By now, perhaps you think I’m advocating driving drunk. Nothing could be farther from the truth. But how we define what being drunk is and how we deal with a person who showed poor judgment by driving when he or she was in no condition to do so, is at the heart of this problem. Making the standard for being intoxicated lower and lower has not made the roads safer and has victimized thousands, perhaps millions, of innocent people. It has had a chilling effect on legitimate businesses that serve alcohol and made most Americans afraid to get behind the wheel if alcohol has touched their lips at all. Is that really the kind of society we want to live in? We should definitely punish those people who show time and time again that they cannot be trusted to make good decisions. Such people are menaces to society and they should not be allowed to drive and should be punished for any crimes they commit. And most of the crimes a person could be charged with existed before 1980, such as vehicular manslaughter, unsafe driving, etc.

So all MADD did was make more people vulnerable to prosecution. The founder of MADD, Candy Lightner, began the neo-prohibitionist movement after her 13-year old daughter was killed by a drunk driver who “had three prior drunk driving convictions and was out on bail from a hit-and-run arrest two days earlier.” I would have been pissed off, too, and I can’t even imagine how I’d feel if my son, Porter, or my daughter, Alice, was taken from me in that way. But the way to have addressed that problem was to strengthen enforcement of drunk driving as it existed. That person should never have been allowed behind the wheel two days before or after the second or third conviction. The justice system failed in that case and was definitely in need of reform. I don’t think anyone would dispute that.

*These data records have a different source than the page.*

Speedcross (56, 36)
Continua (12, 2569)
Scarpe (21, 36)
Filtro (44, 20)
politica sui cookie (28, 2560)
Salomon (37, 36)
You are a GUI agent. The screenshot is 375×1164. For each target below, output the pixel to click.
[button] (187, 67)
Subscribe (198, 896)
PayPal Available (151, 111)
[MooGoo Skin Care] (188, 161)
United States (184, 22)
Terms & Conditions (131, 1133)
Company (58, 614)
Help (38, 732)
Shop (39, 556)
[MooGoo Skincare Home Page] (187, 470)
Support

But out of that incident, everyone else who lives in our society has been punished for that person’s crime. We’ve all become the victim of people’s grief run amuck. An entire industry has been stigmatized as evil because some people can’t enjoy it responsibly. We all have suffered because of those folks and they’re the ones who deserve to be punished. There’s nothing I hate worse than a bad drunk. My stepfather was one. And I know a few others, even a couple in the beer business. I hate being around them. They’re the problem, there’s no doubt of that.

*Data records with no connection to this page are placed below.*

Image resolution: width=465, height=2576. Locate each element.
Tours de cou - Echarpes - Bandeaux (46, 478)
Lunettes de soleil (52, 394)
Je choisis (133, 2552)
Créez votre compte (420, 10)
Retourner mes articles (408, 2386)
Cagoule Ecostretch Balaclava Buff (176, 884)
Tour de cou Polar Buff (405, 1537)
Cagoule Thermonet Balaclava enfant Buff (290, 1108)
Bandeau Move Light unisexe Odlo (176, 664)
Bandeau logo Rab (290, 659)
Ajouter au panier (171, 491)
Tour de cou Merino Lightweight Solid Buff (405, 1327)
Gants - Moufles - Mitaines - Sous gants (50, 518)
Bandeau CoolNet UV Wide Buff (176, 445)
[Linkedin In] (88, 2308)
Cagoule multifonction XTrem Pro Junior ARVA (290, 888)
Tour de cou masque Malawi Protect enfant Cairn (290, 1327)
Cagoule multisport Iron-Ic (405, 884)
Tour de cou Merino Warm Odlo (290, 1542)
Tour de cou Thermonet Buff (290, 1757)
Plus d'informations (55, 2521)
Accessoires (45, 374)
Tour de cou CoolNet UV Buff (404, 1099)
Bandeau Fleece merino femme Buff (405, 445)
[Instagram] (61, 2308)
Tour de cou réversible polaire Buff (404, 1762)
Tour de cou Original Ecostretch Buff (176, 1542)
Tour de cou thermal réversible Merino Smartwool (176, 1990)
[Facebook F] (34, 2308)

Contrast that with mobile phone use in an automobile, which has been shown to impair a person’s driving as much as or in some cases more than that of a drunk person. Where is the outrage toward phone companies that breweries face? Why aren’t phones stigmitized as harmful to society? Why is restricting phone users from getting behind the wheel of a car any different if the potential for harm is at least the same? Where are the websites and non-profit organizations to combat this growing problem on our nation’s highways? Why isn’t AT&T being picketed for putting our youth in danger on the road? I think this very disparity points to the unspoken agenda lurking beneath the surface with many neo-prohibitionists: alcohol is a moral issue and they’re using it to tell you and me how we should live our lives, which is to say like they want to live their own.

I think it’s time to say that. It’s time to stand up and say our alcohol laws have become ridiculous in the extreme and have gotten in the way of how we live our lives. In my opinion, laws should be nothing more than a balance of competing interests that produce the greatest good for the most people. People who put themselves and others at risk by getting behind the wheel of a car when they’ve had too much to drink should be punished. But we’ve gone so far out of whack in defining what that means that literally no one can use their own prudence or good judgment because having even one beer makes us all criminals. So because of a few, the many can no longer responsibly enjoy themselves with a reasonable amount of alcohol.

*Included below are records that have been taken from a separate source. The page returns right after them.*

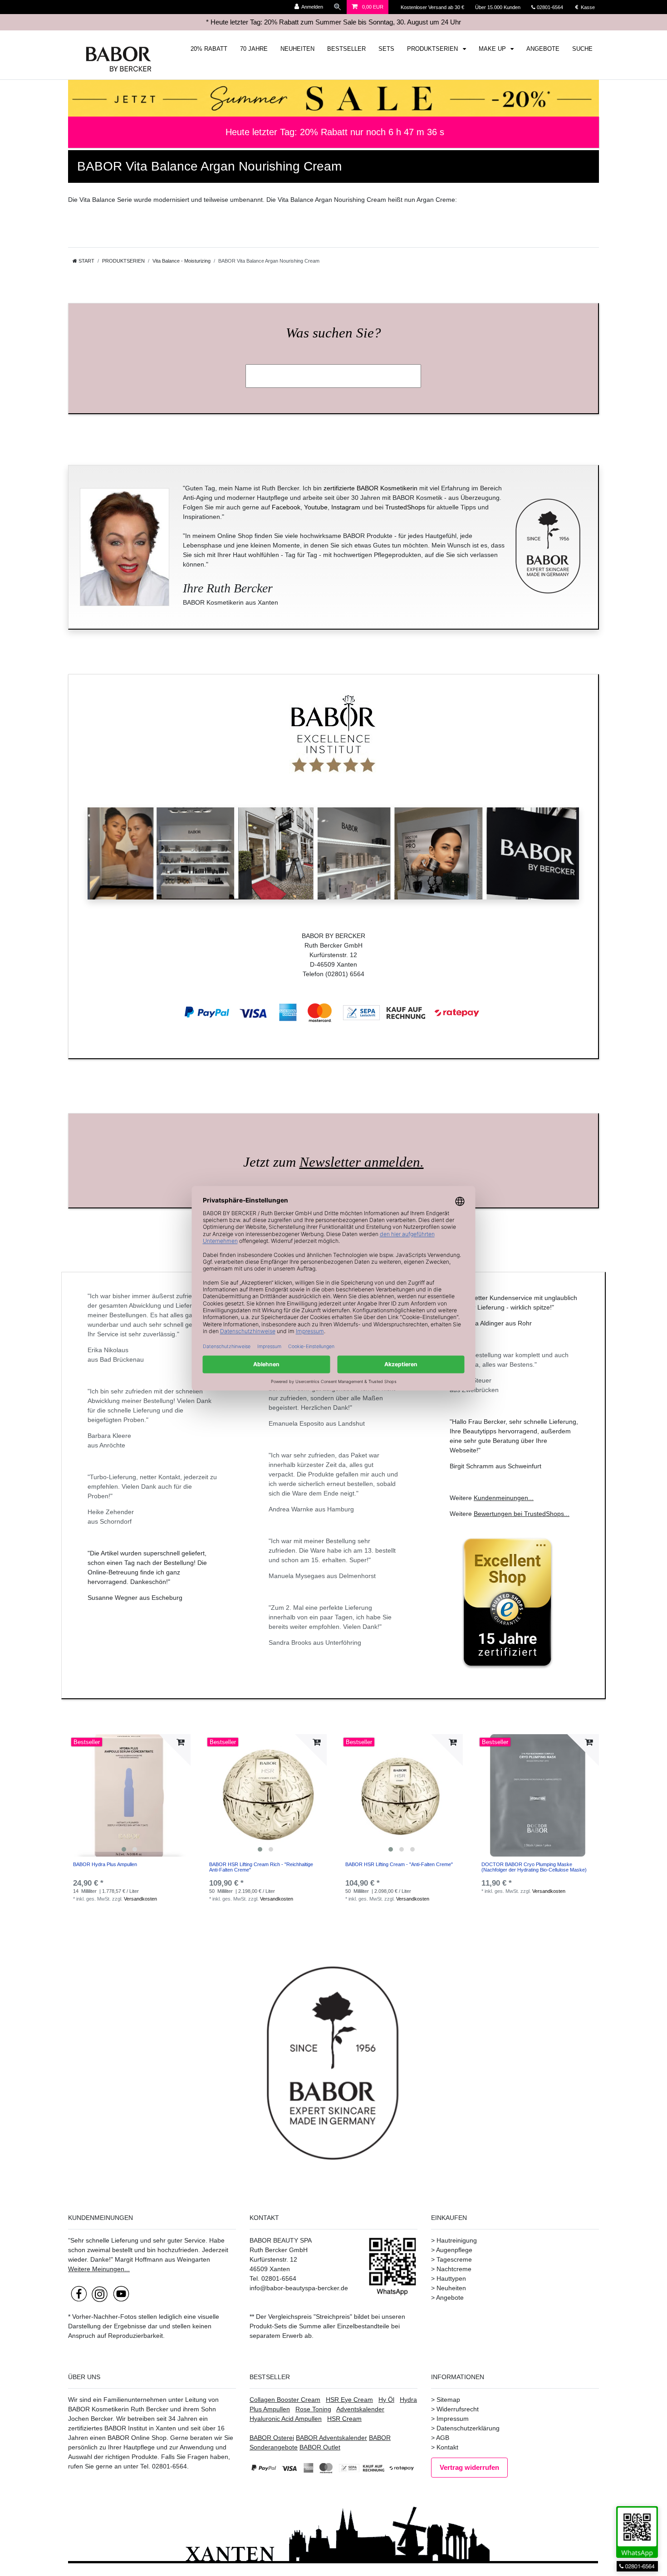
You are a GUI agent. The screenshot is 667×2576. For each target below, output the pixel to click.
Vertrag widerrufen (469, 2467)
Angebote (450, 2297)
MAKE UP (493, 49)
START (85, 261)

I realize Pete Coors must show deference to the law because of his position and because of his business. But I think the rest of us should use this incident to let our politicians know that our alcohol laws have gone too far and we must reform them in such a way that they’re fair and reasonable. People should be able to enjoy the legal pleasures of a free society without fear and without being treated like criminals. Otherwise, we will no longer have a free society at all in which to enjoy that beer.